Of course it makes the child feel guilty. They can’t do whatever it is, and then their parent says they must do it because otherwise they can’t go to work. So now the child feels anxious about going, and guilty because they know they should go, but they can’t.
I have 3 dc. DS1 is perfectly behaved, never in trouble, always does as he is told. I thought it was because I am a good parent, but it’s not. He has ASD and is hyper compliant. So even though he was scared, anxious, upset, he would still do whatever I told him. As a result he had a lot of sickness, tummy aches, headaches. Bit his nails until they bled, couldn’t sleep, had nightmares. But he went to school and clubs so all good.
DS2 is pretty well behaved, responded well to both rewards and punishments, loves school, loves clubs, very rarely in trouble, no detentions or anything like that. No anxiety, no ASD.
DD has ASD and separation anxiety. She struggles to go to school, she struggles to go to holiday clubs, even if it’s something she really, really wants to do. When she was little I would carry her into school and they would restrain her until I left.

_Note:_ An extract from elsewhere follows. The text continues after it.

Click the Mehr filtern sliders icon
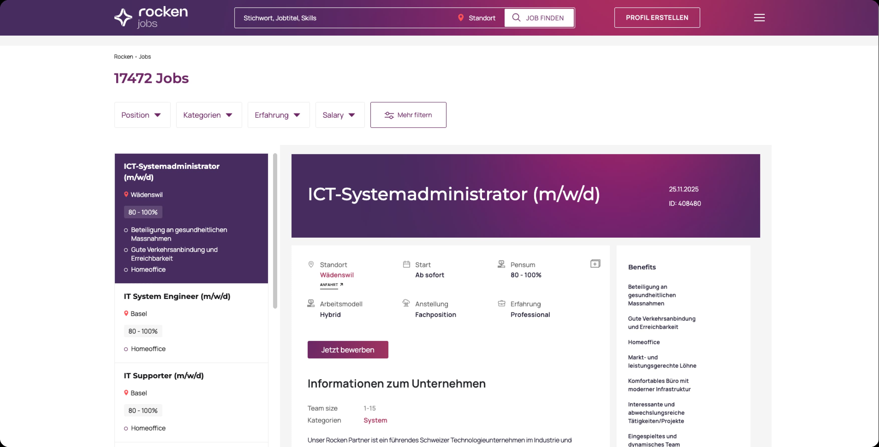The height and width of the screenshot is (447, 879). point(389,115)
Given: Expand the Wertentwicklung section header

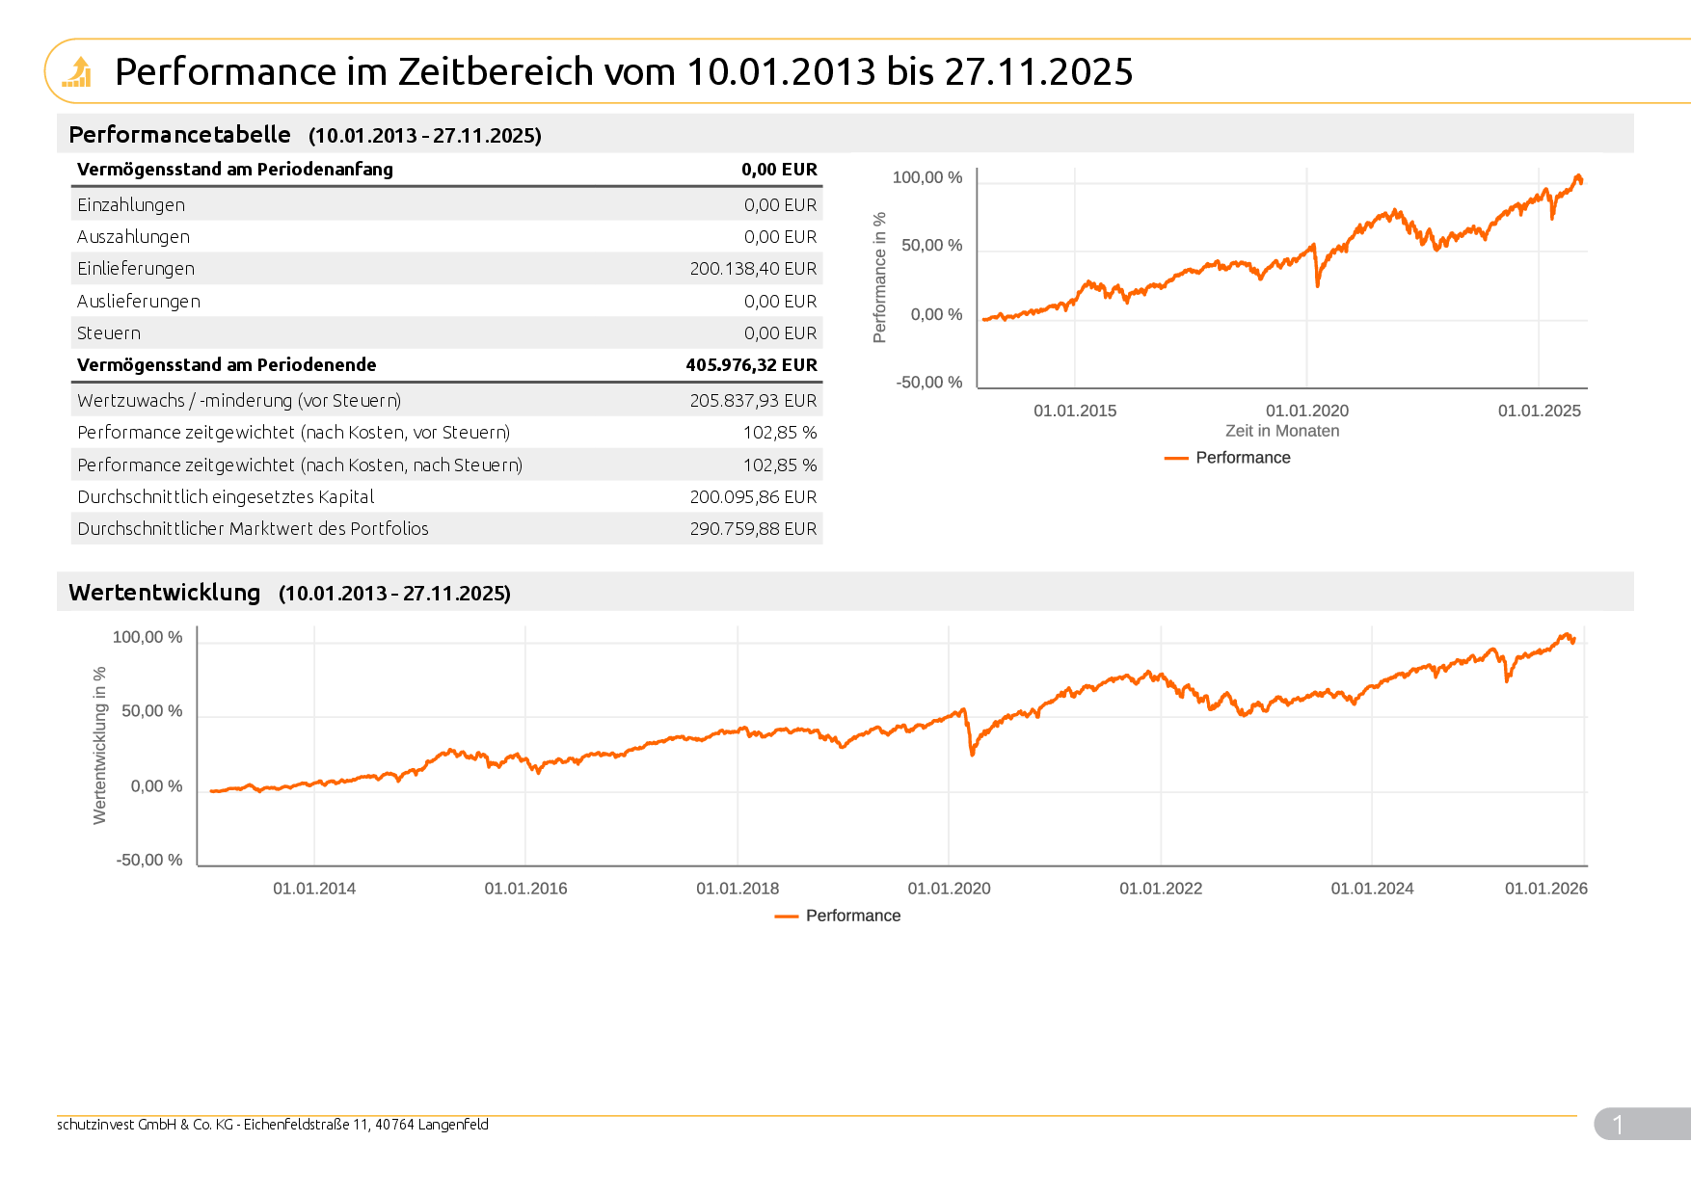Looking at the screenshot, I should [163, 593].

The school have tried everything, threats, punishment, guilt, rewards. Nothing works. It’s not won’t, she can’t do it. And trying to override the anxiety and force children into compliance is what causes burnout and ongoing mental health issues.
I’m not desperate, I’m fed up and exasperated with people who think that autistic children can be bullied into compliance, and praise the parenting skills of the people who have managed to force their children into compliance. It’s exhausting fighting against people who think you’re a bad parent, when they have no experience of parenting a child with autism and anxiety.
I agonise over what I put DS1 and DD through when they were younger because I was misadvised and believed I was doing the right thing.